近日，一位名为1024rosecode的疑似外国安全人员在Twitter上联系360Netlab及趋势科技，并公开了一篇名为《微信支付SDK中的XXE漏洞》的文章，直指攻击者可通过该漏洞不花一分钱从商家处完成购买。

漏洞被曝出后的第一时间，微信赶紧出来稳定民心，公开表示“已修复相关漏洞”，并进一步猛注强心针，坚定表示——此次问题服务器端SDK的实际影响范围不大，完全可控。事实真如腾讯所言“完全可控”吗？一位资深程序员直言，开发与漏洞就像硬币的正反面，根本不存在“绝对安全”一说，这是网络科技不断进步的必经之路。如此看来，腾讯斩钉截铁的态度更像是在公众前的一场作秀和公关，目的只为从心理上安抚商家焦虑恐慌的情绪。毕竟微信单方面的修复并不意味着上百万使用微信支付的商户也对漏洞进行了修复。换句话说，即便微信端修复了漏洞也无法避免商户被攻击。
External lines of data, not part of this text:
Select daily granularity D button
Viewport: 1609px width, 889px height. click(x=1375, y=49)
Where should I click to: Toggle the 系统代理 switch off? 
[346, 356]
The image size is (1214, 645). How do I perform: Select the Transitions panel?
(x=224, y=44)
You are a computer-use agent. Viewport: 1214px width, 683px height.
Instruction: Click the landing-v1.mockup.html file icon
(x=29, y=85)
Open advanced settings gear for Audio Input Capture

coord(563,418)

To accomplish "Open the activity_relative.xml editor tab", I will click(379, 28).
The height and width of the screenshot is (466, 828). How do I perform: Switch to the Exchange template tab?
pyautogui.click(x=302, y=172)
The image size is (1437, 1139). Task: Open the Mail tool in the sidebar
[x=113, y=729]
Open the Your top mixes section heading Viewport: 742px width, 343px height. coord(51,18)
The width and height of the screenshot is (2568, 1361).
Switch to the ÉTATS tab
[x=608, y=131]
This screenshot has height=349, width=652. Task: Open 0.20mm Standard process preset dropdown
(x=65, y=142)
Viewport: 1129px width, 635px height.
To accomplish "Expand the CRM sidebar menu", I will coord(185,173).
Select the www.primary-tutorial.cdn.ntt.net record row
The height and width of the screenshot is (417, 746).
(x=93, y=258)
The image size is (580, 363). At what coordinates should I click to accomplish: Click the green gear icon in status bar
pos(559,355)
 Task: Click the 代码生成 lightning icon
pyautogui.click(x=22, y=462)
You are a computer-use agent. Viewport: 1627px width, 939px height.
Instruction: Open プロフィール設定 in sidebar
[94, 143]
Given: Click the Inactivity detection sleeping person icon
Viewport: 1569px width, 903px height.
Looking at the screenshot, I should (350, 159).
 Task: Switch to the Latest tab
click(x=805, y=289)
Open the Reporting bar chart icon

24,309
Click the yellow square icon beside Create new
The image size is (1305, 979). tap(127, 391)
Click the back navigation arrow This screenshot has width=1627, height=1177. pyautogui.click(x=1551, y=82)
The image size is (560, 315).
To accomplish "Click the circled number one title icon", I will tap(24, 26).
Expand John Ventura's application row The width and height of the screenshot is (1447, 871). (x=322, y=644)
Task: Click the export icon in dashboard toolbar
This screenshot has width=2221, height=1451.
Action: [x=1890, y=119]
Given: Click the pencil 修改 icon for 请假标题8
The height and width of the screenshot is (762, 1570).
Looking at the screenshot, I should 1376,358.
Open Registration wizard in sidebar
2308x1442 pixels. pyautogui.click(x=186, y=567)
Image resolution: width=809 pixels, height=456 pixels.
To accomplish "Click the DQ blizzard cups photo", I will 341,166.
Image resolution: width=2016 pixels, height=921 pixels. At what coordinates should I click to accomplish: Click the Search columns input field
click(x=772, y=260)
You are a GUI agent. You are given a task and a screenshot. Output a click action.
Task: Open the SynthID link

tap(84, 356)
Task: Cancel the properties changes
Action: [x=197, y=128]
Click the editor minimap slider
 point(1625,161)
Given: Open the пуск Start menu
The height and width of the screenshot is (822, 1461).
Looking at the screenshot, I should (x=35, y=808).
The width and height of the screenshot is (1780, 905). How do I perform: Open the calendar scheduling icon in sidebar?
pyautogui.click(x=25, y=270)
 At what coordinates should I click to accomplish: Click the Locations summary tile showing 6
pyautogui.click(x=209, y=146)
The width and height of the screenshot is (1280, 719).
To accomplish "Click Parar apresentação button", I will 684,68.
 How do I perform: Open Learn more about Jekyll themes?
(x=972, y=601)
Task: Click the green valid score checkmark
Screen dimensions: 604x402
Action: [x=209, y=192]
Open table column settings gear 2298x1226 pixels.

细思极恐之下，商户们个个恐慌，陷入大规模商品“搬空危机”。要知道，漏洞修复之前，谁都不能保证自己的商品绝对安全。所谓发生在别人身上的是故事，而发生在自己身上当真就成了事故了，且因此而蒙受的损失腾讯方是没有任何表态的，甚至人家“已修复相关漏洞”的言辞已经把自己完全摘干净了，潜台词可以理解为“再出事就别找到我头上了”。

据了解，截至发稿前，已经陆陆续续有商户在漏洞彻底修复前暂停使用微信支付收款，似乎当前只有屏蔽使用这一个方法才能从根本上杜绝商品被人搬空的风险。

对此，有网络支付安全专家表示，由于微信的庞大体系，使得此事牵涉的商户非常广泛，且风险远比想象得更大，一旦黑产成功实现了完整的攻击，那么不仅仅会给商户带来灭顶之灾，甚至还有可能威胁到消费者信息等数据内容的泄漏，届时消费者微信零钱里关联的银行卡也有可能被无辜殃及。可以肯定的是，微信支付这一次必须拿出可靠的防控措施以真正排解商户和消费者的担忧，若还是停留在嘴上安抚并不能彻底堵住更大规模风险的集中爆发，腾讯是时候该静下心来好好修炼内功弥补自身的漏洞了。